- _Dataset excerpts_:
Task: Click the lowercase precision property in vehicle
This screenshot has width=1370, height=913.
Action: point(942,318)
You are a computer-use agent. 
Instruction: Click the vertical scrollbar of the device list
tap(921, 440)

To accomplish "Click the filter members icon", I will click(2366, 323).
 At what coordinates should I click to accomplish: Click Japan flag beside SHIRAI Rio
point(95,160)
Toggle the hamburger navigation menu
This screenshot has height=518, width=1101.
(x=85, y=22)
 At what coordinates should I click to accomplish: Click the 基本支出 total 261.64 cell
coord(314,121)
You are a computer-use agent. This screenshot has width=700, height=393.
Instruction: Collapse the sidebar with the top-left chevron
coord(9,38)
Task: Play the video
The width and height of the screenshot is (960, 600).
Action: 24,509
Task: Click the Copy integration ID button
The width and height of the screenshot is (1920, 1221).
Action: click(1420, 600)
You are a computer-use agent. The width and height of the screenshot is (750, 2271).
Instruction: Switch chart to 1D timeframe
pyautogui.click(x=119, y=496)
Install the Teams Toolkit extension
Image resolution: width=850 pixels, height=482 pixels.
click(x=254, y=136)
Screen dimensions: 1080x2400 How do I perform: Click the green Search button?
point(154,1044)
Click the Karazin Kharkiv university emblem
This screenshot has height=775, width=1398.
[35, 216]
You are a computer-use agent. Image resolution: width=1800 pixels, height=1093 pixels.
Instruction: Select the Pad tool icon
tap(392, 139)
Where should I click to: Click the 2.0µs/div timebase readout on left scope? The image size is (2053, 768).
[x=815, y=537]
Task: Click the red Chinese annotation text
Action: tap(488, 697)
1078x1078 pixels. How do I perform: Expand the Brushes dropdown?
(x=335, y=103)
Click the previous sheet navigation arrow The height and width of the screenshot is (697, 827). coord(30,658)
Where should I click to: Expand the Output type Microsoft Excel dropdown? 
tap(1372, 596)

- _Task brief_:
Reproduce the whole listing verbatim, leaving every line as it was.

- _The answer_:
Task: Click the lowercase precision property in vehicle
This screenshot has width=1370, height=913.
Action: point(942,318)
You are a computer-use agent. 
Instruction: Click the vertical scrollbar of the device list
tap(921, 440)

To accomplish "Click the filter members icon", I will click(2366, 323).
 At what coordinates should I click to accomplish: Click Japan flag beside SHIRAI Rio
point(95,160)
Toggle the hamburger navigation menu
This screenshot has height=518, width=1101.
(x=85, y=22)
 At what coordinates should I click to accomplish: Click the 基本支出 total 261.64 cell
coord(314,121)
You are a computer-use agent. This screenshot has width=700, height=393.
Instruction: Collapse the sidebar with the top-left chevron
coord(9,38)
Task: Play the video
The width and height of the screenshot is (960, 600).
Action: 24,509
Task: Click the Copy integration ID button
The width and height of the screenshot is (1920, 1221).
Action: click(1420, 600)
You are a computer-use agent. The width and height of the screenshot is (750, 2271).
Instruction: Switch chart to 1D timeframe
pyautogui.click(x=119, y=496)
Install the Teams Toolkit extension
Image resolution: width=850 pixels, height=482 pixels.
click(x=254, y=136)
Screen dimensions: 1080x2400 How do I perform: Click the green Search button?
point(154,1044)
Click the Karazin Kharkiv university emblem
This screenshot has height=775, width=1398.
[35, 216]
You are a computer-use agent. Image resolution: width=1800 pixels, height=1093 pixels.
Instruction: Select the Pad tool icon
tap(392, 139)
Where should I click to: Click the 2.0µs/div timebase readout on left scope? The image size is (2053, 768).
[x=815, y=537]
Task: Click the red Chinese annotation text
Action: tap(488, 697)
1078x1078 pixels. How do I perform: Expand the Brushes dropdown?
(x=335, y=103)
Click the previous sheet navigation arrow The height and width of the screenshot is (697, 827). coord(30,658)
Where should I click to: Expand the Output type Microsoft Excel dropdown? 
tap(1372, 596)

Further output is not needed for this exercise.